Anastacia Diaz, known to many as Ate Tess, does not always know the answers. But she invariably knows someone who does.
“I am the bridge,” Diaz said.
Diaz came to San Francisco from the Philippines in 2000 and went almost immediately to work at the Filipino restaurant at Mission and Fifth, which was then run by her brother. Her sister, who was also part of the business, has since died, and her brother returned to the Philippines. Diaz stayed and continued to run the place — cooking, serving, cleaning, coordinating catering orders and buying supplies largely on her own.
The restaurant sits on the ground floor of the Mint Mall, an affordable housing complex at Mission and Fifth Streets that became a hub for Filipino immigrants beginning in the 1980s. When Ate Tess took over the business, she renamed it “JT Restaurant,” combining the first initial of her name, Tess, with that of her husband, Juan, who has overseen maintenance at the Mint Mall for almost 30 years.


Diaz grew up in Laguna, a province south of the country’s capital, Manila, and came of age around food entrepreneurs. Before coming to San Francisco, she ran a meat business in Laguna, following in the footsteps of her father.
Helping people, she said, was part of who she was.
“In the Philippines, this is what I am,” Diaz said. “If somebody needs help, I help them.”
Sometimes, she said, people come in “looking for the restaurant, but not really the restaurant.”

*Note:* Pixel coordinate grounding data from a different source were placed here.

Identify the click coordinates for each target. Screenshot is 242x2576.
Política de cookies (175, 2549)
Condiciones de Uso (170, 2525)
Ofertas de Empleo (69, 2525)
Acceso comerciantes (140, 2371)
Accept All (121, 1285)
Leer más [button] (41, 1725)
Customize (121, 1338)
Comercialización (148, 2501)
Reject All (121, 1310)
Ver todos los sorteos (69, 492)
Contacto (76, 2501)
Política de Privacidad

“They are looking for me,” Diaz said.
If someone asks whether they qualify for Social Security, she will point them to the right place, explain what they should ask, and, when needed, call ahead to get them an appointment.
“I will bring you to the person that can help you,” she said.

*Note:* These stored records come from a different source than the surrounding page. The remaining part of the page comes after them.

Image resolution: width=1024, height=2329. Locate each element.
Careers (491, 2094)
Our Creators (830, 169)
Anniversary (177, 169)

Diaz keeps information from local organizations at the restaurant. If someone is looking for an apartment, she may call a contact before sending them over. If someone needs services, she tries to make sure they know when to show up for an appointment and what to say.
Her advice can be blunt, but Diaz said it comes from care.
“Don’t get mad,” she tells people. “I will tell you something, but this came from my heart.”
The interior of the restaurant is its own archive of relationships. One table, Diaz said, was given to her by a former customer from the Philippines who studied at Golden Gate University and later returned home. The woman sold many of her belongings, but left the table with Diaz.
When she first came to San Francisco, she said, some customers urged her to go back to school because she could earn more money as a nurse.
“If I do that, you won’t have food,” Diaz recalled telling them, laughing.
They changed their minds.


Her schedule is relentless. Diaz cooks as many as 12 dishes a day, depending on orders and demand. She opens six days a week, though Saturdays are often shortened so she can prepare for church volunteering and buy supplies for the restaurant.
She insists on buying all meat orders in person rather than over the phone, so she can inspect each cut for quality, as she was trained to do back in the Philippines.
Sundays the restaurant is officially closed, but even then she may take catering orders.
Before the pandemic, Diaz said, catering orders came from offices and institutions around the Bay Area, including Salesforce, PG&E, immigration offices, UC Berkeley, UC Law San Francisco and Golden Gate University. Now, with fewer workers in local offices, the orders can be smaller: 100 lumpia, 200 lumpia, a tray of beef stew.
Still, she accepts them.
Diaz often wears long sleeves, even when it is hot. Her arms bear scars from years of cooking over large pots. When food boils, she said, it sometimes splashes onto her skin.
“I know it’s not an easy job,” she said. “But I like it.”
If a customer requests a delivery and there is no one to drive her, Diaz puts a sign on the door saying she will be back in 25 minutes and takes a taxi. Some of the drivers know her schedule. Her husband helps when he can, especially with buying supplies, but Diaz is usually the only one behind the counter and in the kitchen.
That web of relationships has brought public recognition. When Mayor Daniel Lurie visited the restaurant earlier this year, Diaz said, it brought new attention to a business that many people might otherwise pass by. She’s seen an uptick in orders ever since. Customers began telling her they had seen her with the mayor and felt proud.
The recognition means a lot to her. But so do the decades of much quieter work that led up to it: cooking for office workers and students, feeding church volunteers, helping newcomers and making connections on behalf of people who do not know where else to go.
“I am happy,” she said, “even though people told me that nursing would make me a lot more money.”